When I got my promotion last November I felt like I'd hit the jackpot, AND won the lottery. I'm still surprised that I have this position. Don't get me wrong, I've worked my ass off (sorry) to get that job, but I don't know if I really deserve it. And I don't know if I can be successful. Greg tells me that "...of course you can be successful, just stop thinking so much." Thanks my darling husband, but that doesn't make me feel much better.

I guess my game plan is to focus on my strengths. Which have always been, Markdowns (not my favorite thing), make sure signage is correct, upstock, and speed, speed, and speed. Maybe if I focus on those 4 things I just might make it. The weird thing is, before I got this promotion, I felt very, very confident in what I do. I just wish I could feel that way again, and quick!!!!!!!!!

I know that my job isn't very glamours, I don't teach children, care for the sick, or read to the blind, but I love my job! Even if it's just helping run and Old Navy. I know it's just T-shirts and flip-flops, but I love every last t-shirt and every pair of flip-flops.

Pray for me, I could use all the help I can get!

Tuesday, September 2, 2008

Our Bright Future






Over the last week or so Kolbie has shown an amazing amount of intrest in stories about our wedding. I don't know why, but she asks me every night, "Mom, come and tell me stories about when you and Dad got married."

On Sunday I was laying down in my room and Kolbie walked in and saw my closet open. She pulled out my Temple Dress and asked if that was the dress I got married in.
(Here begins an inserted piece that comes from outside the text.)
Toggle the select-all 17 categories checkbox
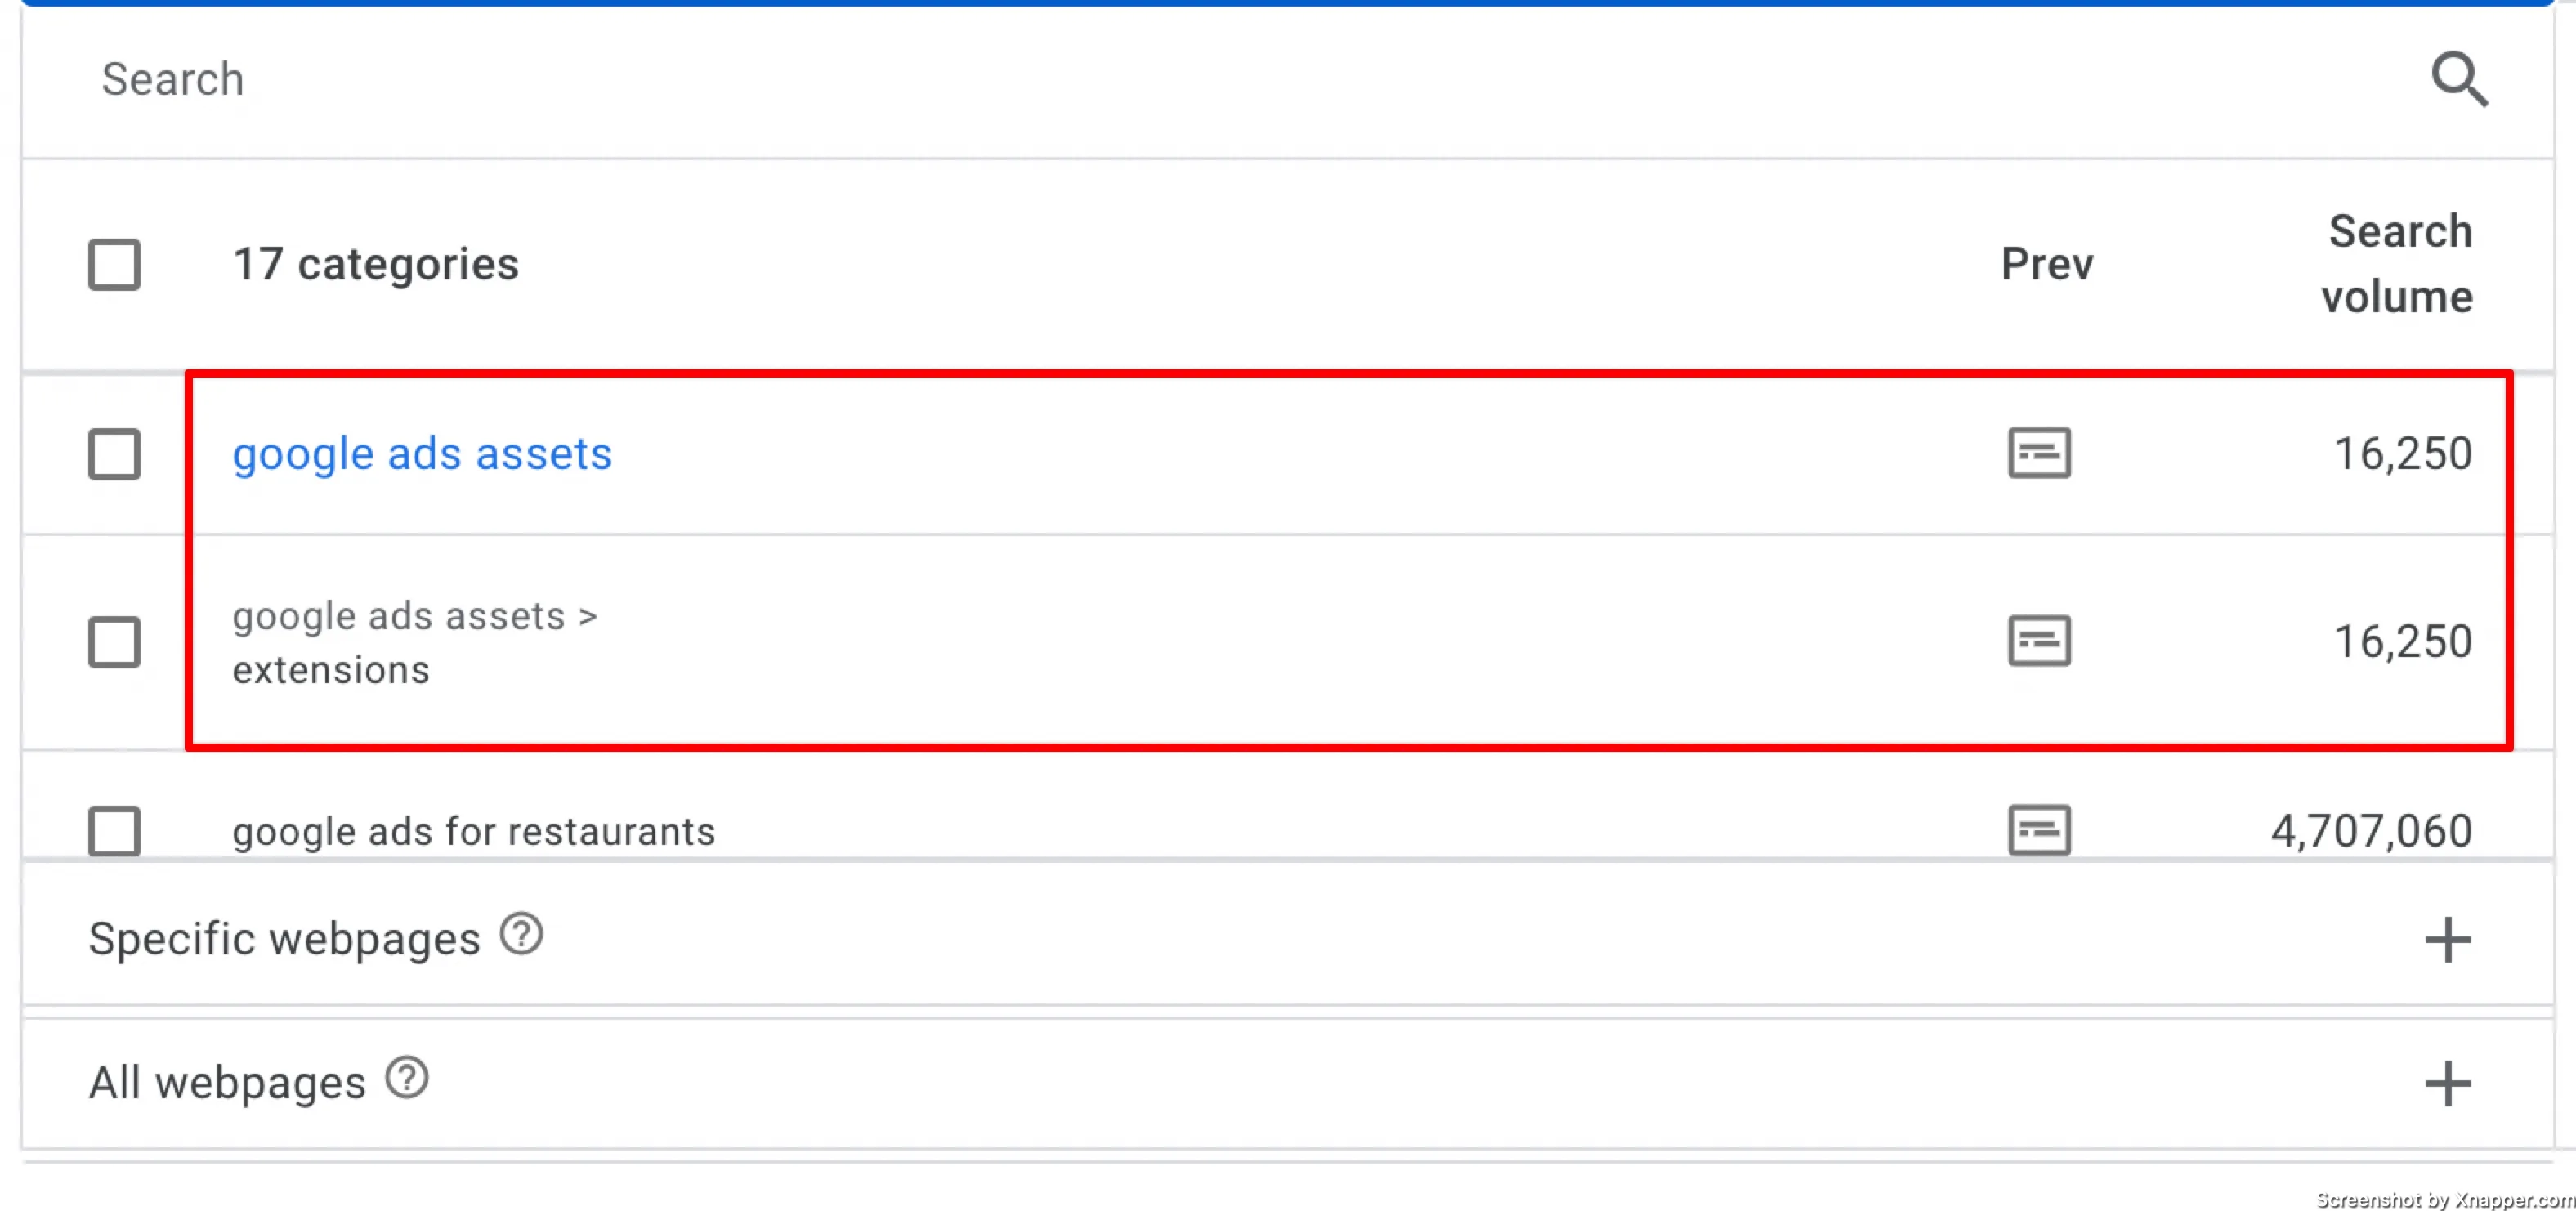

When I told her no, she asked if I still had my dress. When I told her I did, she started begging me to get it out so she could "... really look at it!" I couldn't resist! When I got it out I had to let her try it on, and as you can see she looked so beautiful! And then of course I had to let Katie try it on too. I think that Kate and Kolbie are the two most beautiful girls on the planet, but they looked even more amazing in my beautiful dress. Kolbie even asked if she could wear my dress for Halloween. When I told her no, she asked if she could wear it when she got married. This made me laugh because chances are she'll change her mind about that one.

With Kolbie asking so many questions about my wedding, it's forced me to take some trips down Memory Lane. As I look back, I have a list of thing that I'd do different, but honestly the day I got married was one of the 4 happiest days of my life (the other 3 were when the kids were born). I remember being so happy, and honestley I still am. Greg and I have had our rough times, and we still argue about stupid things that don't matter, but I love Greg more than I ever thought I could. We've been together for over 16 years now, and I'm still so happy. When I look back at our rough times it proves to me how much Greg loves me and how committed he is to me and our children.

Seeing my girls with my wedding dress on made me feel so excited for our future. The teenage years still freak me out a bit (I'm way too young to be the mother of a teenager, right?) but our future is bright. I'm sure there will be bumps in the road and a couple of detours, but I'm excited about our future.

Won't these two make beautiful brides one day?